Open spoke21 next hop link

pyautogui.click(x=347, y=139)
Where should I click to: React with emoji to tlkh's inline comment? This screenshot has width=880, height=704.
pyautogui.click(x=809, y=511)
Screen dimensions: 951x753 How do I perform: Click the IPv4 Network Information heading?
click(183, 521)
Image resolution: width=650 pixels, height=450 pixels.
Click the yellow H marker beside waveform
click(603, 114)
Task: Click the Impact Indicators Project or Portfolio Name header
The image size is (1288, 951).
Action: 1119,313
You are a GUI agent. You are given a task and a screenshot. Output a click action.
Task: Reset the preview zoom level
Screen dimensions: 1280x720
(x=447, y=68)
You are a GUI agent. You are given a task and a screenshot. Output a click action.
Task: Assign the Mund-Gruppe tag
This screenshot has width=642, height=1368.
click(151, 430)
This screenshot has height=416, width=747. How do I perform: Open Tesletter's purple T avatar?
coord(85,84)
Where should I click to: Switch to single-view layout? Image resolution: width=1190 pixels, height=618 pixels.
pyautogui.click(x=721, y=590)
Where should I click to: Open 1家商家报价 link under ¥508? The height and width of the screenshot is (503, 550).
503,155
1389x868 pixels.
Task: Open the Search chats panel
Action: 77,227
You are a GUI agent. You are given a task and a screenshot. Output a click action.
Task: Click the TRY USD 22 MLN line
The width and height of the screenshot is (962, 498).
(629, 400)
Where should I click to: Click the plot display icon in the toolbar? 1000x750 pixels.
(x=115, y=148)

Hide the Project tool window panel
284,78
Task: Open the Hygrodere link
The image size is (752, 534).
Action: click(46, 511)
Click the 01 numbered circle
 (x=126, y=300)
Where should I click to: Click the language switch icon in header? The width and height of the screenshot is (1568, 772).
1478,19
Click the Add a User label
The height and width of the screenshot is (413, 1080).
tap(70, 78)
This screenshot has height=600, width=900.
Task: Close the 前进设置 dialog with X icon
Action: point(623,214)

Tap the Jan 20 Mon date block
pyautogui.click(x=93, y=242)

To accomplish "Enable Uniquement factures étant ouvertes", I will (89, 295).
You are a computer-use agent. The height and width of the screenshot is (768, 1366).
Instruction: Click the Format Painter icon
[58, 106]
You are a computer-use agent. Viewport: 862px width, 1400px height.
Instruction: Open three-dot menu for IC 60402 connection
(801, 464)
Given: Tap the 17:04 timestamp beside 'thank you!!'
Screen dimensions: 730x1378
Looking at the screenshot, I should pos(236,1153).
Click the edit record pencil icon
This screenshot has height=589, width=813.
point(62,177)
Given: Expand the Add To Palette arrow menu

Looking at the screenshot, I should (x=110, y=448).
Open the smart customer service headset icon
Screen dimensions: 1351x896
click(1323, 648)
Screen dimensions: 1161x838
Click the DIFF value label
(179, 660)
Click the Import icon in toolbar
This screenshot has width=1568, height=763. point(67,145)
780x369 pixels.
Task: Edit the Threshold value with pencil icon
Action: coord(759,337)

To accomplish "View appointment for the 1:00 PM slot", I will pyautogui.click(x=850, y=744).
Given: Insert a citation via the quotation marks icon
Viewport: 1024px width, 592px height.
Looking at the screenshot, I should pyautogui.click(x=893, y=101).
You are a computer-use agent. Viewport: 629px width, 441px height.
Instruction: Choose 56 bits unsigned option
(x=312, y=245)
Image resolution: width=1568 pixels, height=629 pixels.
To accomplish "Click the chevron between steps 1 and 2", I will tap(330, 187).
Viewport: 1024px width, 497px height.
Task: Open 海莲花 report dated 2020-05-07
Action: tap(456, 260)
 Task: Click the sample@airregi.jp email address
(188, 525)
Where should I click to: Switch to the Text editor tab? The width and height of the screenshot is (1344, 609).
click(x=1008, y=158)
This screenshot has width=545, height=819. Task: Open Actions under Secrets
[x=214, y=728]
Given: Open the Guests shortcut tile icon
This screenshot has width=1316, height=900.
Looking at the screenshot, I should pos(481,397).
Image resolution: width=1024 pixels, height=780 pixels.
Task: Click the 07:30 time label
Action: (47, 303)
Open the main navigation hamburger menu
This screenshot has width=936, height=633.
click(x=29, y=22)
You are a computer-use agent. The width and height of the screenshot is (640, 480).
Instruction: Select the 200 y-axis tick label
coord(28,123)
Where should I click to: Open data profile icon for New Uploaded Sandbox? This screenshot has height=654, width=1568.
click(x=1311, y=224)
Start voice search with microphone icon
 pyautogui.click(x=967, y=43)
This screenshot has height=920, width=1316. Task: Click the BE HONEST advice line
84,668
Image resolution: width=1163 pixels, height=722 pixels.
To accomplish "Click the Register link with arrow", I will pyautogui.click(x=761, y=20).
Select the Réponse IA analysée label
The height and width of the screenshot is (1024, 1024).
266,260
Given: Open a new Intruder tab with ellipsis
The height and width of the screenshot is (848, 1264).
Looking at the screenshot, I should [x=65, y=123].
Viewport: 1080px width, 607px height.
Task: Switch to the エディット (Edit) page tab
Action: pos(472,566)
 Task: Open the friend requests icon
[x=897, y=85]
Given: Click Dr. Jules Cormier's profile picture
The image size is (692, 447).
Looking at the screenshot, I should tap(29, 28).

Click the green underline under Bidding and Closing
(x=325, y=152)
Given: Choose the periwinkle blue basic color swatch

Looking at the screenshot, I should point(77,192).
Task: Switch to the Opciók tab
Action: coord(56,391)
==============================
● Task details: Reproduce every single entry above exactly.

● Answer:
Open spoke21 next hop link

pyautogui.click(x=347, y=139)
Where should I click to: React with emoji to tlkh's inline comment? This screenshot has width=880, height=704.
pyautogui.click(x=809, y=511)
Screen dimensions: 951x753 How do I perform: Click the IPv4 Network Information heading?
click(183, 521)
Image resolution: width=650 pixels, height=450 pixels.
Click the yellow H marker beside waveform
click(603, 114)
Task: Click the Impact Indicators Project or Portfolio Name header
The image size is (1288, 951).
Action: 1119,313
You are a GUI agent. You are given a task and a screenshot. Output a click action.
Task: Reset the preview zoom level
Screen dimensions: 1280x720
(x=447, y=68)
You are a GUI agent. You are given a task and a screenshot. Output a click action.
Task: Assign the Mund-Gruppe tag
This screenshot has width=642, height=1368.
click(151, 430)
This screenshot has height=416, width=747. How do I perform: Open Tesletter's purple T avatar?
coord(85,84)
Where should I click to: Switch to single-view layout? Image resolution: width=1190 pixels, height=618 pixels.
pyautogui.click(x=721, y=590)
Where should I click to: Open 1家商家报价 link under ¥508? The height and width of the screenshot is (503, 550).
503,155
1389x868 pixels.
Task: Open the Search chats panel
Action: 77,227
You are a GUI agent. You are given a task and a screenshot. Output a click action.
Task: Click the TRY USD 22 MLN line
The width and height of the screenshot is (962, 498).
(629, 400)
Where should I click to: Click the plot display icon in the toolbar? 1000x750 pixels.
(x=115, y=148)

Hide the Project tool window panel
284,78
Task: Open the Hygrodere link
The image size is (752, 534).
Action: click(46, 511)
Click the 01 numbered circle
 (x=126, y=300)
Where should I click to: Click the language switch icon in header? The width and height of the screenshot is (1568, 772).
1478,19
Click the Add a User label
The height and width of the screenshot is (413, 1080).
tap(70, 78)
This screenshot has height=600, width=900.
Task: Close the 前进设置 dialog with X icon
Action: point(623,214)

Tap the Jan 20 Mon date block
pyautogui.click(x=93, y=242)

To accomplish "Enable Uniquement factures étant ouvertes", I will (89, 295).
You are a computer-use agent. The height and width of the screenshot is (768, 1366).
Instruction: Click the Format Painter icon
[58, 106]
You are a computer-use agent. Viewport: 862px width, 1400px height.
Instruction: Open three-dot menu for IC 60402 connection
(801, 464)
Given: Tap the 17:04 timestamp beside 'thank you!!'
Screen dimensions: 730x1378
Looking at the screenshot, I should pos(236,1153).
Click the edit record pencil icon
This screenshot has height=589, width=813.
point(62,177)
Given: Expand the Add To Palette arrow menu

Looking at the screenshot, I should (x=110, y=448).
Open the smart customer service headset icon
Screen dimensions: 1351x896
click(1323, 648)
Screen dimensions: 1161x838
Click the DIFF value label
(179, 660)
Click the Import icon in toolbar
This screenshot has width=1568, height=763. point(67,145)
780x369 pixels.
Task: Edit the Threshold value with pencil icon
Action: coord(759,337)

To accomplish "View appointment for the 1:00 PM slot", I will pyautogui.click(x=850, y=744).
Given: Insert a citation via the quotation marks icon
Viewport: 1024px width, 592px height.
Looking at the screenshot, I should pyautogui.click(x=893, y=101).
You are a computer-use agent. Viewport: 629px width, 441px height.
Instruction: Choose 56 bits unsigned option
(x=312, y=245)
Image resolution: width=1568 pixels, height=629 pixels.
To accomplish "Click the chevron between steps 1 and 2", I will tap(330, 187).
Viewport: 1024px width, 497px height.
Task: Open 海莲花 report dated 2020-05-07
Action: tap(456, 260)
 Task: Click the sample@airregi.jp email address
(188, 525)
Where should I click to: Switch to the Text editor tab? The width and height of the screenshot is (1344, 609).
click(x=1008, y=158)
This screenshot has width=545, height=819. Task: Open Actions under Secrets
[x=214, y=728]
Given: Open the Guests shortcut tile icon
This screenshot has width=1316, height=900.
Looking at the screenshot, I should pos(481,397).
Image resolution: width=1024 pixels, height=780 pixels.
Task: Click the 07:30 time label
Action: (47, 303)
Open the main navigation hamburger menu
This screenshot has width=936, height=633.
click(x=29, y=22)
You are a computer-use agent. The width and height of the screenshot is (640, 480).
Instruction: Select the 200 y-axis tick label
coord(28,123)
Where should I click to: Open data profile icon for New Uploaded Sandbox? This screenshot has height=654, width=1568.
click(x=1311, y=224)
Start voice search with microphone icon
 pyautogui.click(x=967, y=43)
This screenshot has height=920, width=1316. Task: Click the BE HONEST advice line
84,668
Image resolution: width=1163 pixels, height=722 pixels.
To accomplish "Click the Register link with arrow", I will pyautogui.click(x=761, y=20).
Select the Réponse IA analysée label
The height and width of the screenshot is (1024, 1024).
266,260
Given: Open a new Intruder tab with ellipsis
The height and width of the screenshot is (848, 1264).
Looking at the screenshot, I should [x=65, y=123].
Viewport: 1080px width, 607px height.
Task: Switch to the エディット (Edit) page tab
Action: pos(472,566)
 Task: Open the friend requests icon
[x=897, y=85]
Given: Click Dr. Jules Cormier's profile picture
The image size is (692, 447).
Looking at the screenshot, I should tap(29, 28).

Click the green underline under Bidding and Closing
(x=325, y=152)
Given: Choose the periwinkle blue basic color swatch

Looking at the screenshot, I should point(77,192).
Task: Switch to the Opciók tab
Action: coord(56,391)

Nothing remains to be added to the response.